VIBO. Irreperibile il figlio boss Mancuso indagato e ricercato per droga con altri 13 accusati (i nomi)

VIBO. Irreperibile il figlio boss Mancuso indagato e ricercato per droga con altri 13 accusati (i nomi)
C'e' pure Emanuele Mancuso, 29 anni, di Nicotera (Vv), figlio del boss Pantaleone Mancuso, detto "l'Ingegnere", fra i destinatari dell'ordinanza di custodia cautelare agli arresti domiciliari, emessa dal gip di Vibo Valentia, che ha portato stamane a 14 arresti su 16 indagati complessivi. Emanuele Mancuso e' al momento irreperibile. Gli altri arrestati ai domiciliari sono: Davide Tassone, 24 anni, di Serra San Bruno; Vincenzo Tino, 27 anni, di Capistrano (Vv); Giuseppe Gamo, 27 anni, di Spadola (Vv); Cristian Valenti, 21 anni, Serra San Bruno; Francesco Candido, 24 anni, Isca sullo Ionio (Cz); Francesco Cannizzaro, 27 anni, di Sant'Eufemia d'Aspromonte (Rc); Manuel Delfino, 29 anni di Reggio Calabria; Nino Emanuele, 28 anni di Santa Caterina dello Ionio (Cz); Angelo Garieri, 31 anni di Cardinale (Cz); Giovanni Maria Gimigliano, 23 anni, di Catanzaro; Damiano Mamone, 34 anni di Serra; Simone Musolino, 26 anni, di Brognaturo (Vv); Fernando Spatola, 20, di Serra San Bruno. Indagati a piede libero sono P. T., 23 anni, di Suzzara (Mn) e M. C., 31 anni, di Soverato (Cz).
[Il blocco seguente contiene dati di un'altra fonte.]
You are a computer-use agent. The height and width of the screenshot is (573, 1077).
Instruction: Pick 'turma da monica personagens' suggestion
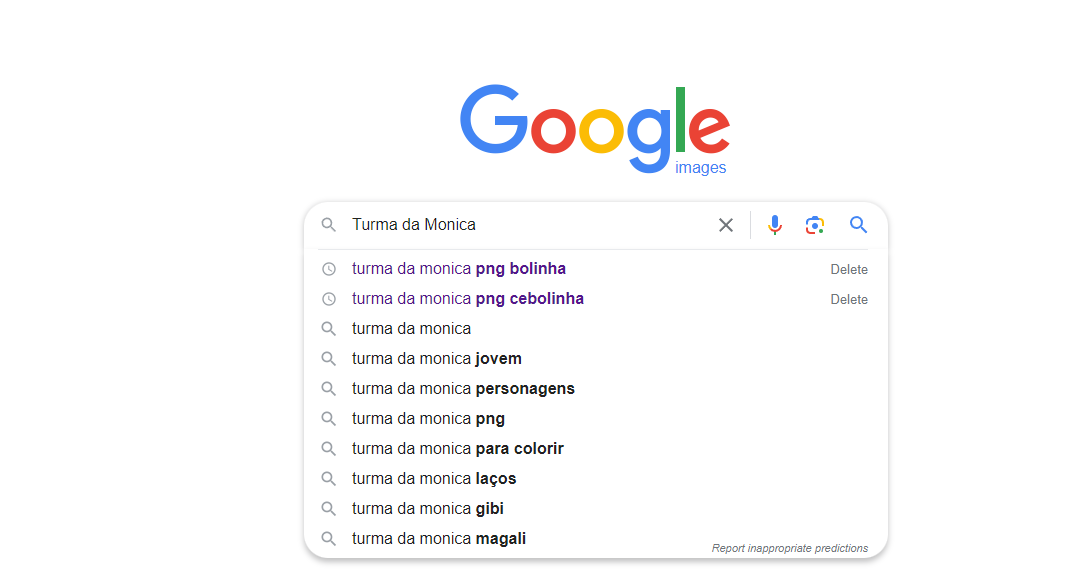pyautogui.click(x=464, y=389)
     Gli indagati avrebbero coltivato e spacciato marijuana e hashish, ma in qualche caso pure cocaina, nelle Serre vibonesi e nel Soveratese. Per comunicare, gli indagati si sarebbero serviti dell'applicazione WhatsApp dei telefonini. I Carabinieri hanno documentato pagamenti della droga sia in contanti che con la carta Poste Pay.